2015 The Boys in the Boat by Daniel James Brown---this book was featured as the All Pierce County Reads book of 2015. It is about the rowing team from the University of Washington and how they won the 1936 Olympics in Berlin. It is much more than a sports book, however, it also a book about the lives of the rowers and their coaches, the Great Depression, and Hitler and the beginnings of the Nazi movement.  (2015 book club favorites here.)

2014 The Lacuna by Barbara Kingsolver---Even though this book is a tome, weighing in at over 500 pages, everyone in the book club really liked it. And we had so much to talk about: the labor movement in the world, McCarthyism, Frida Kahlo and Diego Rivera, WWII, The Depression, politics, Leon Trotsky, Roosevelt, friendship, and homosexuality. This book tops the list because of how much I learned about the time period and because of the spectacular writing. (2014 was a good year for book club choices.)

2013 Flight Behavior by Barbara Kingsolver---I always learn something when I read Kingsolver. The theme of this book is climate change and personal politics that surround the issue. Very insightful. (My favs of 2013 book clubs)

2012 No clear winner. See the whole list here. 

2011 Cutting for Stone by Abraham Verghese---set in Ethiopia starting in the 1960s this book had me from page one. It looks daunting at over 500 pages but it was pure pleasure to both read and discuss.  We discussed this book in January and I knew it would be my favorite book of the year, and I was right.  (My favorite book club selections of 2011.)
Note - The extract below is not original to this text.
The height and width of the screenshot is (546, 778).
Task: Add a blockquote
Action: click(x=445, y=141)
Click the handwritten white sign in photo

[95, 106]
2010 The Help by Kathryn Stockett---set in the South in the early to mid 1960s.  Black maids are raising white children who grow up and become racist like their parents. This superbly-written book was almost life-altering to read...it really made us think!  It generated excellent discussions in both groups. Even if you aren't in a book club, read this book. (My first 'Best Book Club' selections list.)